Kolumne: Schön war sie, die wunderbare Obernarren-Zeit
Donnerstag, 31. Januar 2008
in Fasnacht
Die Zeit vergeht immer schneller. Mir scheint meine Zeit als Obernarr – und das waren immerhin sieben Jahre – im Flug vorüber gegangen zu sein. Warum ich überhaupt Obernarr werden wollte? Nun, ich hatte ein Vorbild. Teddy Buser, acht Jahre älter als ich, ist im gleichen Haus aufgewachsen wie ich. Er war für mich wie ein grosser Bruder, und er war für mich in den 80er-Jahren so etwas wie ein Super-Obernarr. Damals steckte die Grenchner Fasnacht in einer Hochblüte, und ich wünschte mir, auch einmal Obernarr zu werden – so einer wie Teddy. Als ich es wurde, war das für mich eine grosse Ehre. Ich lernte viele interessante Leute näher kennen.

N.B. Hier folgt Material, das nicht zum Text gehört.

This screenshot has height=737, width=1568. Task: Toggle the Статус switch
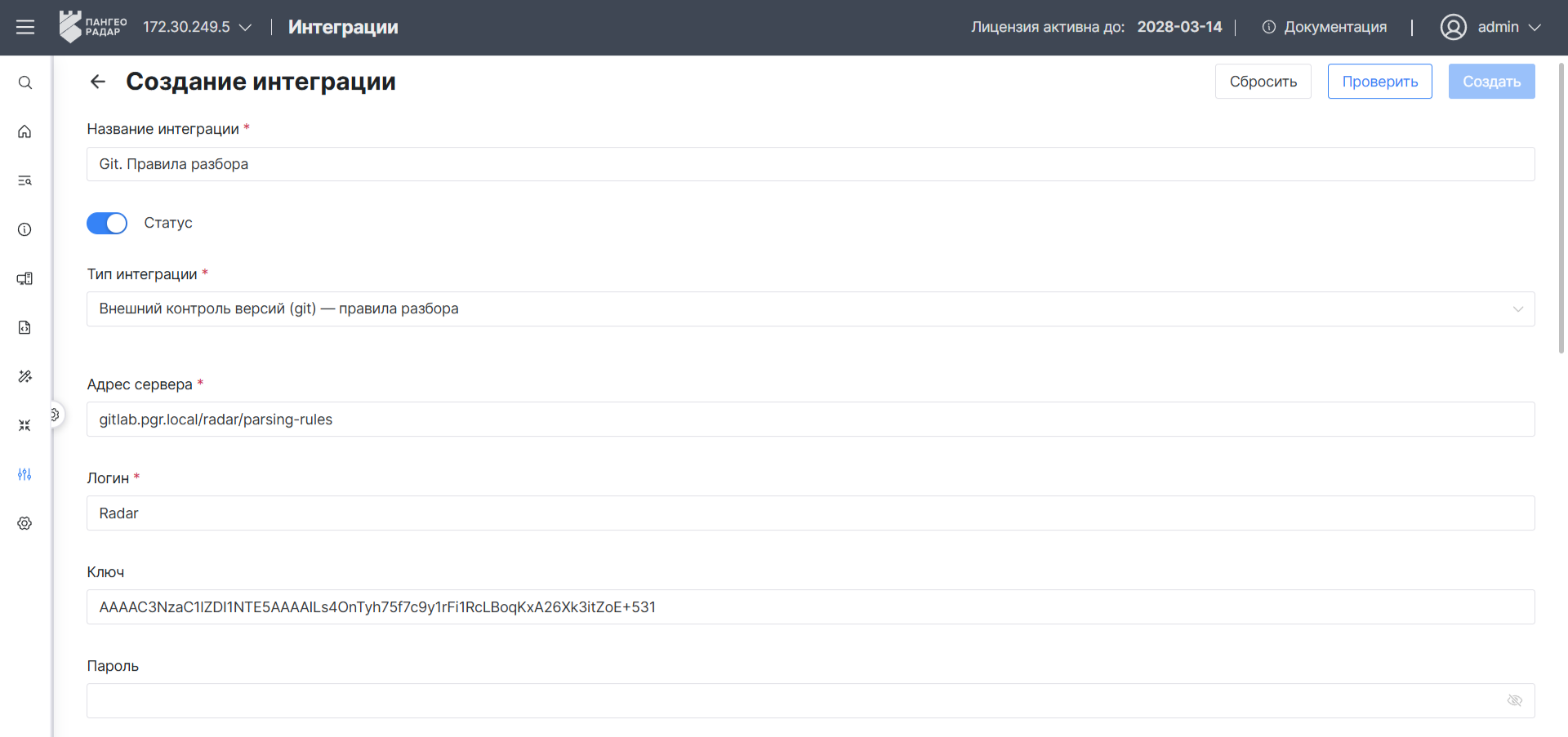[107, 223]
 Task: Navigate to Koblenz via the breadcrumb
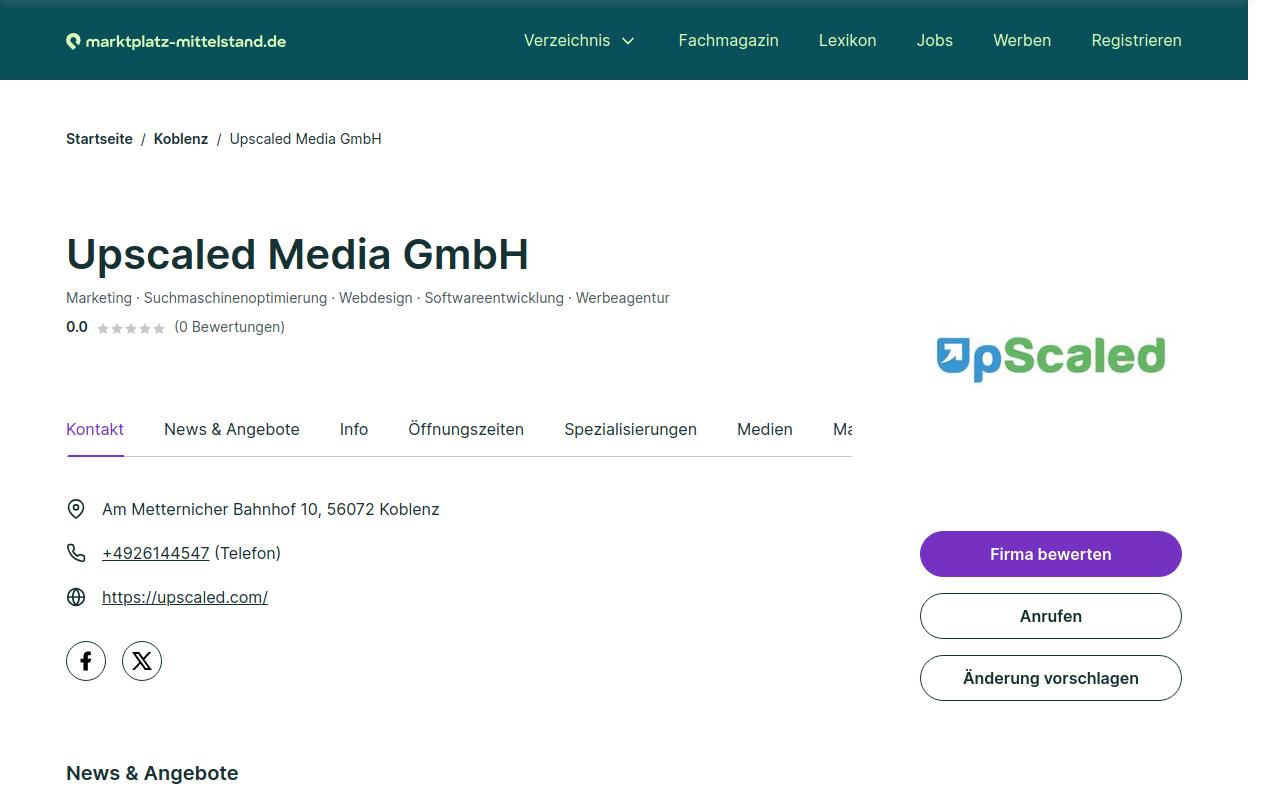[x=181, y=139]
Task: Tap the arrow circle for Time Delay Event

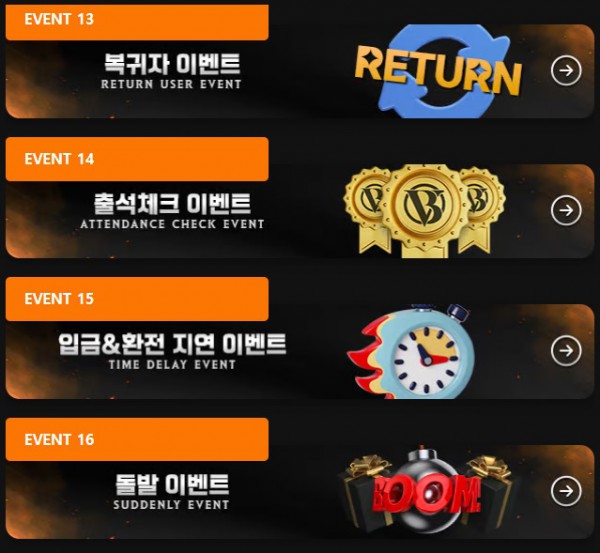Action: click(x=566, y=351)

Türen öffneten sich für mich, von denen ich nicht einmal wusste, dass sie existierten. Zahlreiche Närrinnen und Narren haben mit mir zusammen schöne närrische Anlässe organisiert und in vollen Zügen genossen.
Leider haben wir nicht mehr die glorreichen Fasnachtszeiten der 80er-Jahre erleben können. Fatal waren die vielen Beizenschliessungen oder -veränderungen, z.B. Löwen, Odeon, Commerce, Rössli, Pöstli alle mit Sälen. Es wurde auch immer schwieriger, Nachwuchs zu finden für die verschiedenen „Pösteli“ und „Ämtli“. Wie die andern Vereine stellten auch wir im Narrentum fest, dass immer weniger Menschen bereit sind, in der Freizeit Freiwilligenarbeit zu leisten und Verantwortung für eine nicht bezahlte Mitarbeit zu übernehmen. Aber: „s'het äuä müesse so si“.
Aber was will ich hier jammern? Schön war es trotzdem. Jedenfalls denke ich mit grosser Freude und Genugtuung an die vielen wunderbaren Momente an Hilari, Plausch, Chesslete, Chinderfasnacht, Umzug, Böggverbrennen und an die Strassen- und Beizenfasnacht zurück. Das alles kann mir und all den Mitgeniessern niemand mehr nehmen.
Für mich ist es die letzte Fasnacht als Obernarr. Ich danke allen, vom kleinsten Närrlein bis zu den grössten Närrinnen und Narren für das Mittun. Den Mitgliedern von Behörden und Verwaltung mit Stadtpräsident Banga an der Spitze danke ich für die wirklich tolle Unterstützung und dafür, dass sie als Sujet für Sprüche und Schnitzelbänke immer wieder schmunzelnd hergehalten haben. Meinem designierten Nachfolger Thomy Meister wünsche ich viel Glück und Erfolg. Ihnen alle, liebe Leserinnen und Leser, wünsche ich eine tolle Fasnacht. Wie sie auch immer verläuft, was Sie mit ihr erleben, denken Sie dran: „s'muesssosi“.
Tschau zäme, schöni Fasnacht, bis auf ein Andermal.